> [WORK REQUEST]: Return, word for word, every entry in the listing below, but not its images.

====================

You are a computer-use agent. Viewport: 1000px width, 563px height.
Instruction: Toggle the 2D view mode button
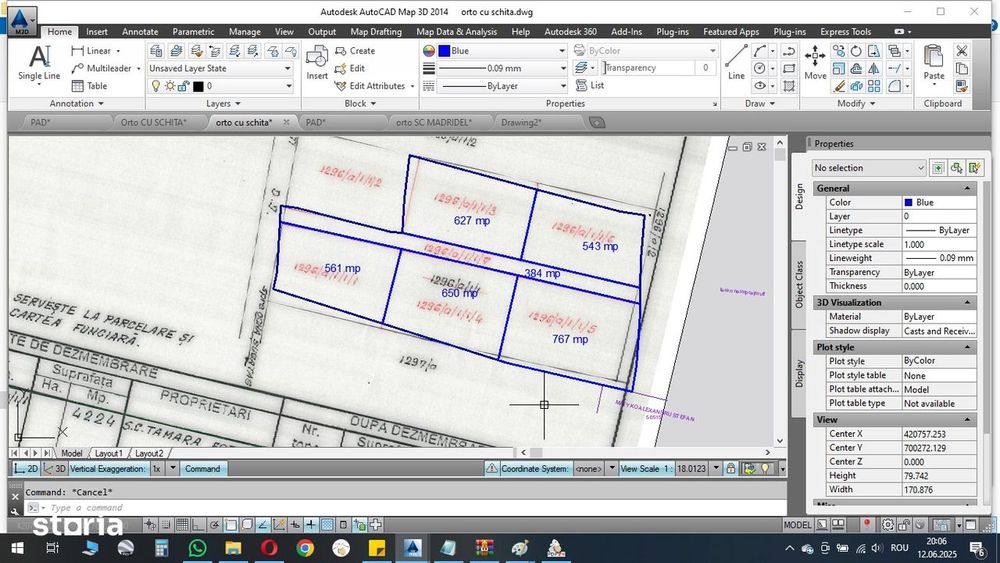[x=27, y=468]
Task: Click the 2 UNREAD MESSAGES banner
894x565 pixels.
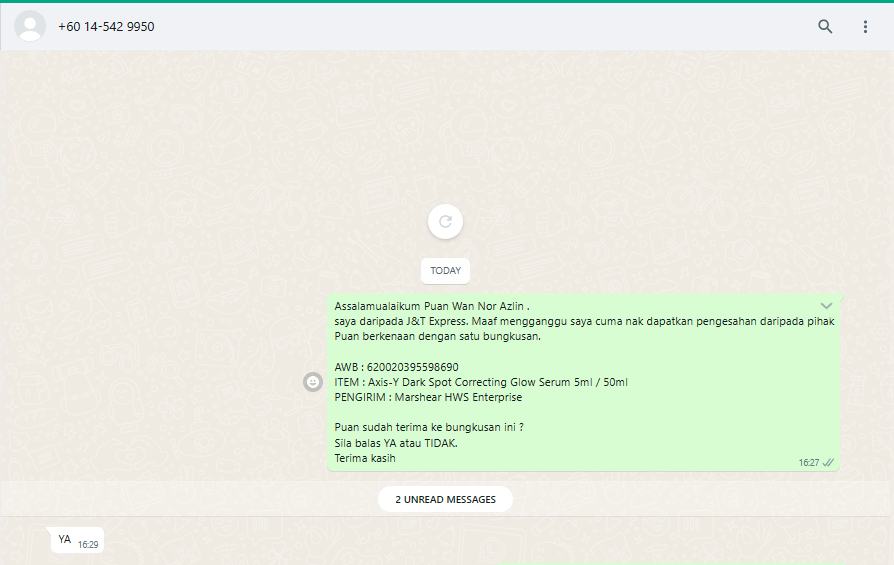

====================

> [SOLUTION TO THIS EXERCISE]:
You are a computer-use agent. Viewport: 1000px width, 563px height.
Instruction: Toggle the 2D view mode button
[x=27, y=468]
Task: Click the 2 UNREAD MESSAGES banner
894x565 pixels.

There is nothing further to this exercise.